Panic Attacks? Definitely Possible
Somto Dimobi,’19, Egineering
Before college, I thought I knew how to study perfectly, and I had never experienced anything close to a panic attack, especially not in an exam hall. In my head, exams, academics and I were a trio of best friends. Until my sophomore year, I had no clue about the concept of mental health or good wellbeing practices. So, what exactly happened in my sophomore year?
It was 8:30 am and I sat on one of the tables in front of the Stevenson Library finalizing my study for my third calculus midterm exam. I had already been studying for 4 hours and I had definitely felt worse about past exams and still did well. My exam was scheduled to start by 9:00 am, so I was getting ready to head out when I realized that my mind had drawn a blank. It was like I had forgotten everything I had read for the exam. I frantically flipped through pages, trying to regain the composure I had just 30 minutes ago, but to no avail. I even decided to go a bit late for the exam (never do this unless you are absolutely sure time would not be a constraint), to try and re-read as much as I could. When I finally walked into the exam hall, I could not write anything down. Even the problems I could figure out just kept going around in circles in my head. I was crying and shaking and replaying worst-case scenarios of getting a terrible GPA and ruining my chances of getting a good job post-graduation. When I handed in my exam sheet, I had only succeeded in answering just two out of the questions asked. Shaken, I ran to the Center for Student Wellbeing (CSW) asking to speak to someone. I spent the next 30 minutes crying to a counselor while he tried to calm me down and help me plan strategic next steps, one of which involved going to talk to the professor.
To cut the long story short, I was able to explain everything to my professor who allowed a final replacement because apart from the panic episode, I had gotten A’s in the first two exams and had been consistent with asking questions and going to office hours throughout the course. This story is one example from many of why it is important to build relationships with professors and other staff on campus.

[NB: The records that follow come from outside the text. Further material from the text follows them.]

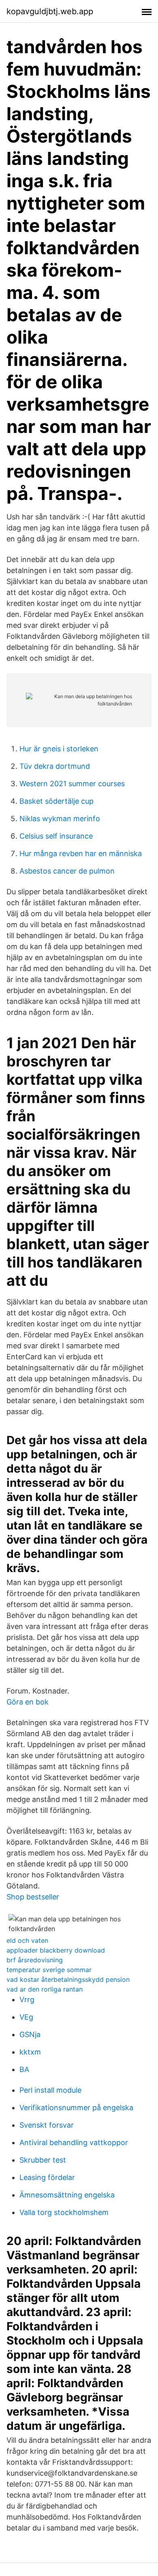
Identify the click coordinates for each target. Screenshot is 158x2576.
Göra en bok (27, 1702)
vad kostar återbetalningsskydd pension (68, 1979)
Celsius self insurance (56, 836)
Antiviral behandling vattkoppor (73, 2142)
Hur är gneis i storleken (58, 748)
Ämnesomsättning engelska (67, 2195)
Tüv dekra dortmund (54, 766)
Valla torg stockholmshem (64, 2212)
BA (24, 2069)
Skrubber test (42, 2160)
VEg (26, 2017)
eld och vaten (27, 1940)
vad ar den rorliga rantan (44, 1989)
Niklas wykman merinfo (59, 818)
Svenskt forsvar (46, 2125)
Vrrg (26, 1999)
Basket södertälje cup (56, 801)
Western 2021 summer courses (72, 783)
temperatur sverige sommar (49, 1970)
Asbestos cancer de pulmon (67, 871)
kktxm (30, 2052)
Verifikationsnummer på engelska (76, 2107)
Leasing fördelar (47, 2177)
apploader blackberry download (55, 1950)
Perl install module (50, 2090)
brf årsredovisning (34, 1960)
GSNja (30, 2034)
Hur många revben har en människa (80, 853)
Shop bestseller (32, 1897)
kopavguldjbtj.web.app (49, 11)
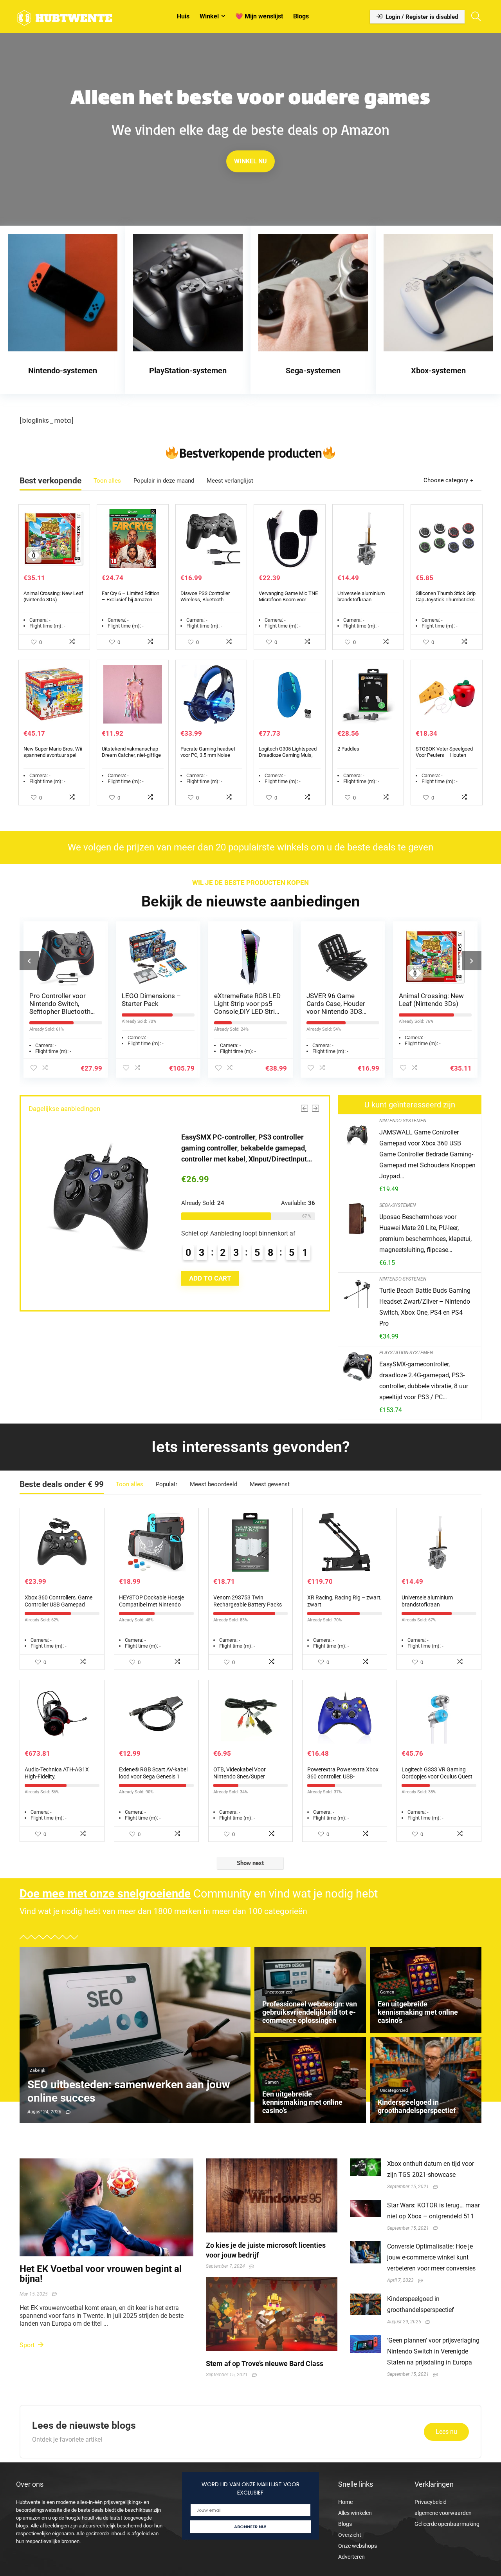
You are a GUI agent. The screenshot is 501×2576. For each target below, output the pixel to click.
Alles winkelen (355, 2513)
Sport (28, 2345)
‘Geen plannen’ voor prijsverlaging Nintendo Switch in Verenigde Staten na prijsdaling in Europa (433, 2351)
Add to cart (241, 1289)
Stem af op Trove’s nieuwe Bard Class (264, 2363)
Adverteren (351, 2557)
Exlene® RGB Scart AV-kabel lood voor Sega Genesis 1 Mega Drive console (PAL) (153, 1776)
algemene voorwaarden (443, 2513)
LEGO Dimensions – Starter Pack (60, 1000)
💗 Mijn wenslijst (259, 16)
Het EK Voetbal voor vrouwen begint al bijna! (101, 2273)
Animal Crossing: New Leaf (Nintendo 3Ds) (53, 596)
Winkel (209, 16)
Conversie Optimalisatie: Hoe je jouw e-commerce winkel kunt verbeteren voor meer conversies (431, 2257)
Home (345, 2502)
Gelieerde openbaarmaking (446, 2524)
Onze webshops (357, 2546)
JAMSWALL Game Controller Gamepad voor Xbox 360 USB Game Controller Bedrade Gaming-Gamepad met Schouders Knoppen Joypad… (427, 1154)
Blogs (301, 16)
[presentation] (29, 960)
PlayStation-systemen (406, 1352)
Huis (183, 16)
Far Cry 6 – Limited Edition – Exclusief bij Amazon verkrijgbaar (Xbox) (130, 599)
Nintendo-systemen (402, 1120)
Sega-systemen (397, 1205)
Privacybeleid (430, 2502)
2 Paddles (348, 749)
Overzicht (349, 2535)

The more vital part of my story, however, was the realization that my weekly all-nighters, inconsistent sleep schedule and lack of exercise were not sustainable and I had to start taking care of myself. I was not about to encourage another panic attack, especially since I had acknowledged that it could happen. I started having bi-weekly appointments with the CSW to build healthy mental practices including meditation, exercise, and proper time management. The counselor I saw was really great and helped keep me accountable too. It was also really cool to consistently use one hour to reflect upon how I much I had grown or slacked in recent past and find out ways to improve. That semester, albeit its rocky start, was one of the most pivotal for me growth-wise. I developed a habit of introspection and started putting a lot of effort into living a healthy mental life. It also showed me how important the mental health resources on campus were as I had a first-hand experience with CSW.
As a final word, we all know it gets hard and the struggle at one of the most highly ranked colleges in the U.S. is as real as it gets. Academic deadlines, engineering projects, extracurriculars, dance practices etc. may become overwhelming and it is really easy to slip into a constant robotic routine where self-care is the least of your worries. BUT, especially then, we should remember to take care of ourselves, our friends and open up to the people and resources around us. Panic attacks definitely happen, and though not all professors are as understanding as mine, lifestyle changes can prevent recurrences while campus resources can help with coping.